The ad said she was nineteen. And like everything else in the ad, it was a lie. The eyes were a giveaway. They always were. It why was most of the ads on “MeetMeCute.com” didn’t show the faces of the girls that they called “models”. Usually shots of legs, rear-ends, and stomachs with just a hint of cleavage were the norm for photos in the ads. Few faces. Because with a shot of just a girls’ legs – paired with a turgid description of how Alexandra, 20, was just dying to meet you and “party” – any internet consumer could convince himself that the girl in the ad was a real-life consenting adult. And not a child.
Dale Parker was drawn to the ad with Charity’s picture because of her eyes. Despite her attempt to look sexy, tough, and over eighteen in the picture, her eyes gave her away. The way they always did.

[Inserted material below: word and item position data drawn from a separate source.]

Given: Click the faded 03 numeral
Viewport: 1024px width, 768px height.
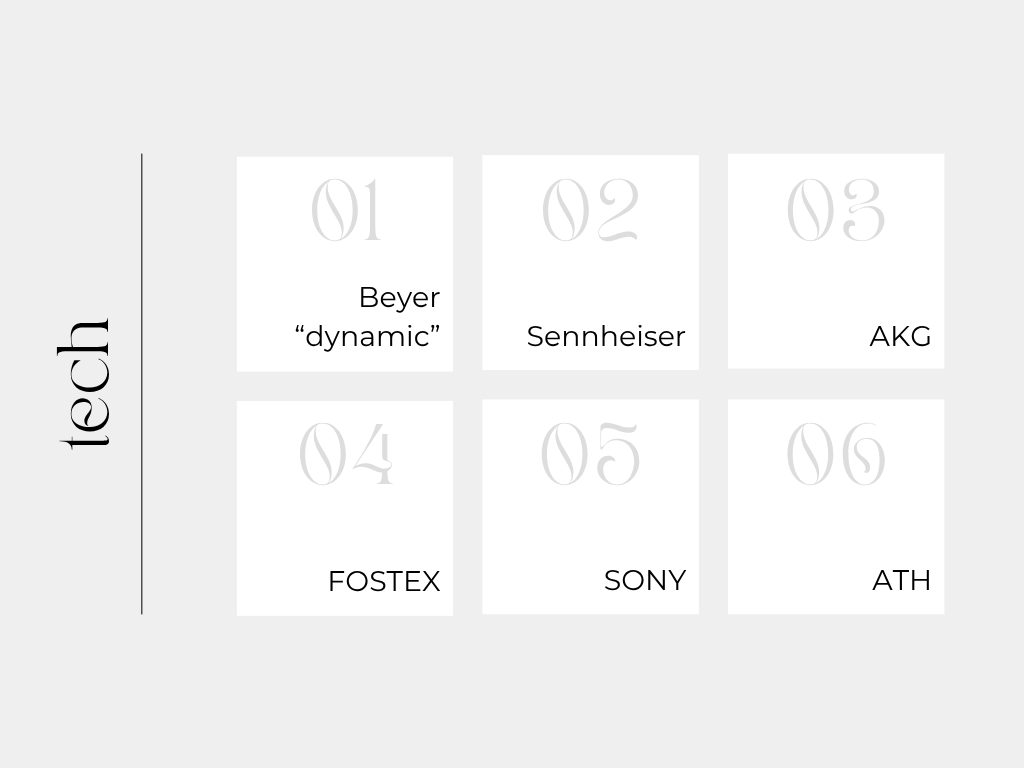Looking at the screenshot, I should tap(836, 211).
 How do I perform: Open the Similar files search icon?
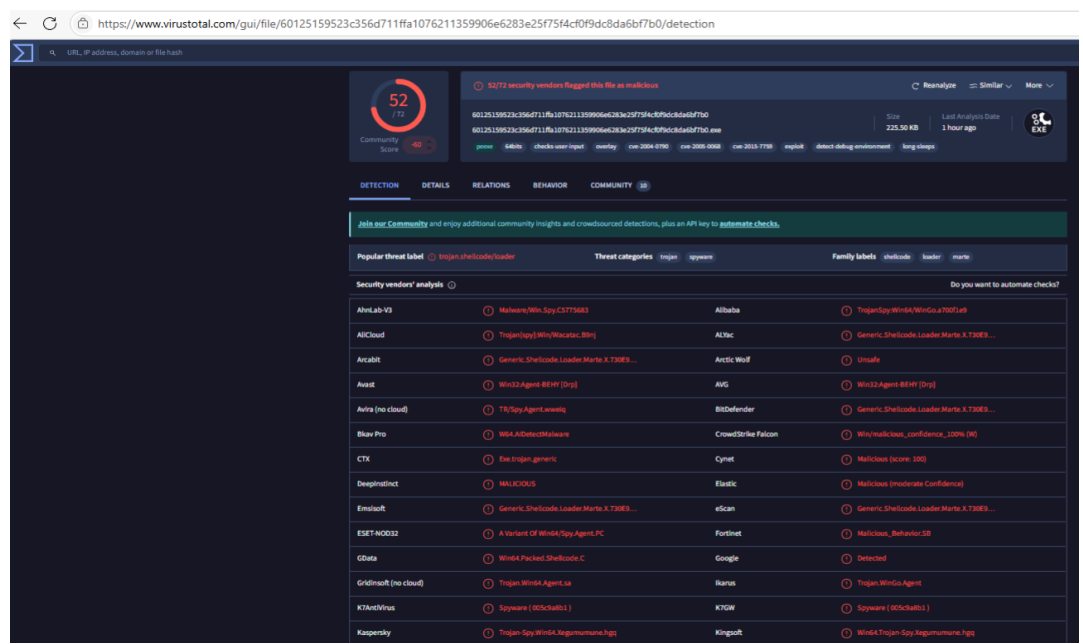click(972, 85)
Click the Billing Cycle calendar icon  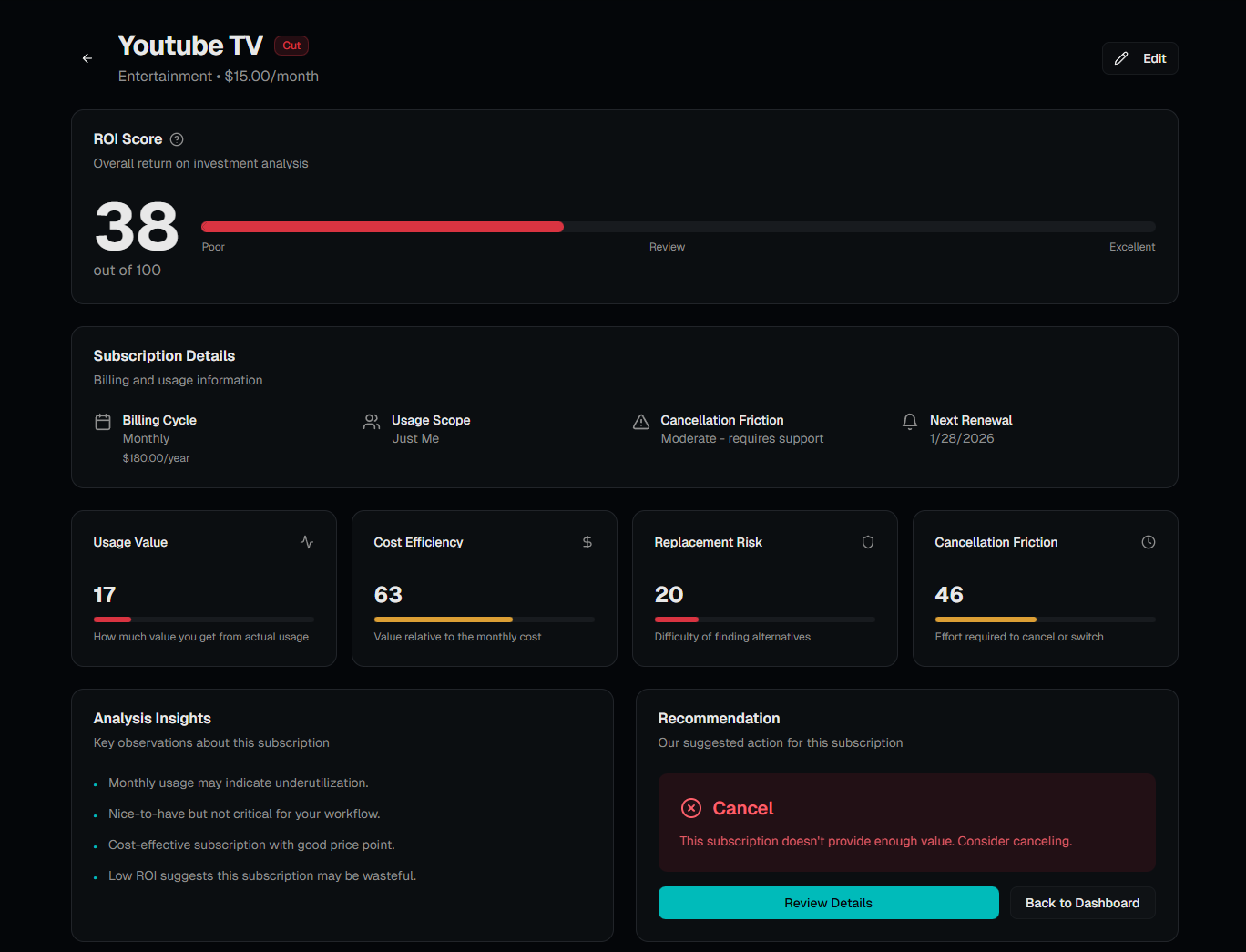point(103,422)
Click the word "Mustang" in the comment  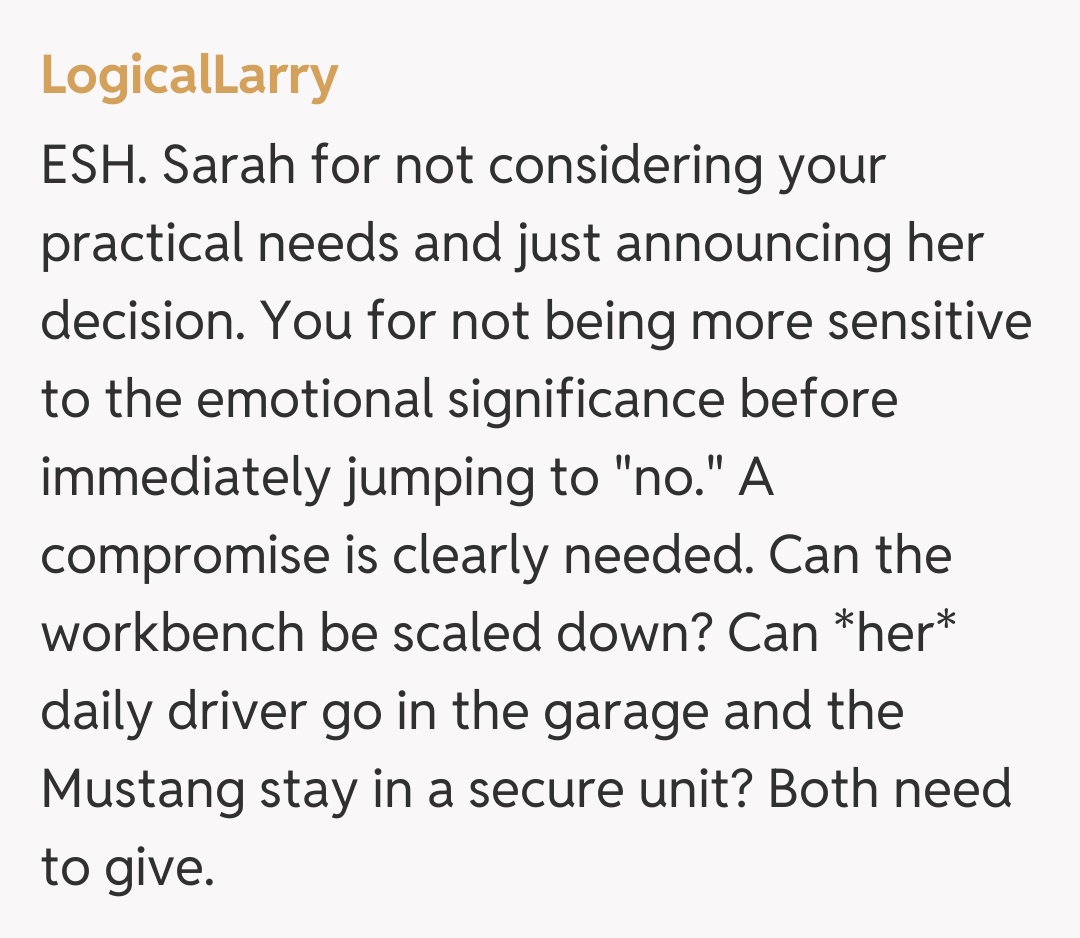[x=143, y=790]
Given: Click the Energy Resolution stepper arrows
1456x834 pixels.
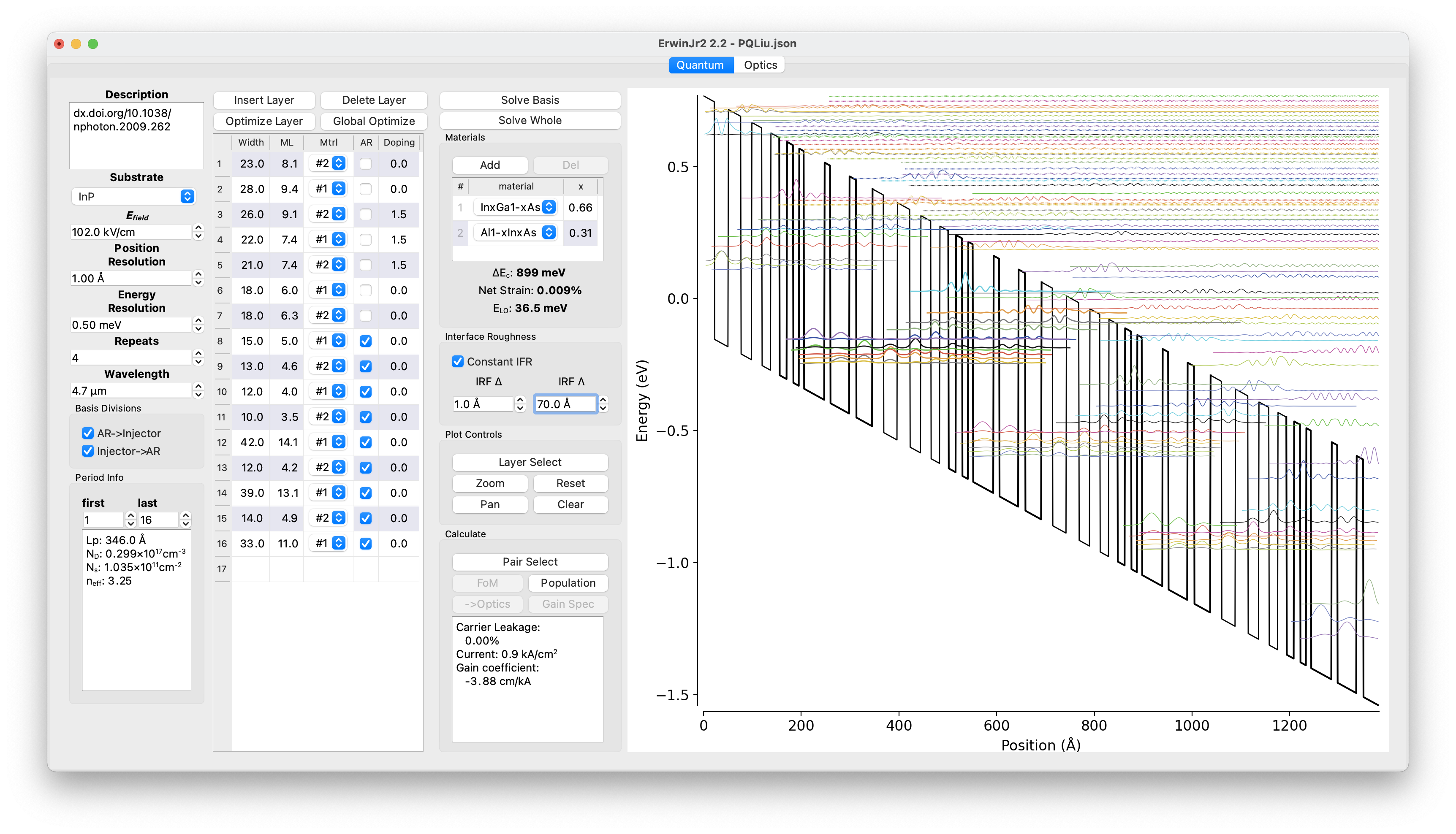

“Sweet” Charity, 19, is always up for some fun play! Girlfriend experience guaranteed. Meet for a date and see what happens there! But be warned, she’s got a dirty mind!
The ad then gave a phone number to text. You were always to text. Never to call. Dale knew the rules. He had been doing this for a while.
Hi Charity, Dale texted, would love to see you. Any availability?
Dale used pre-paid burner phone to text over an internet-based phone number. The number wasn’t a land line or a cell phone line, it only existed through a website in the Philippines. The number was untraceable. After a month he’d get a new burner phone and destroy the old one. It paid to be careful. After sending his opening text to Charity, he put the phone down and waited. He made some coffee. May be a long night, he thought.
Her eyes gave her away. The way they always did.
He was halfway through the cup when the burner phone buzzed on the table.
Sure babe!!!! Would love 2CU2!!! 2nite?
The word “love” was actually a heart emoji. Dale responded: Outcall ok?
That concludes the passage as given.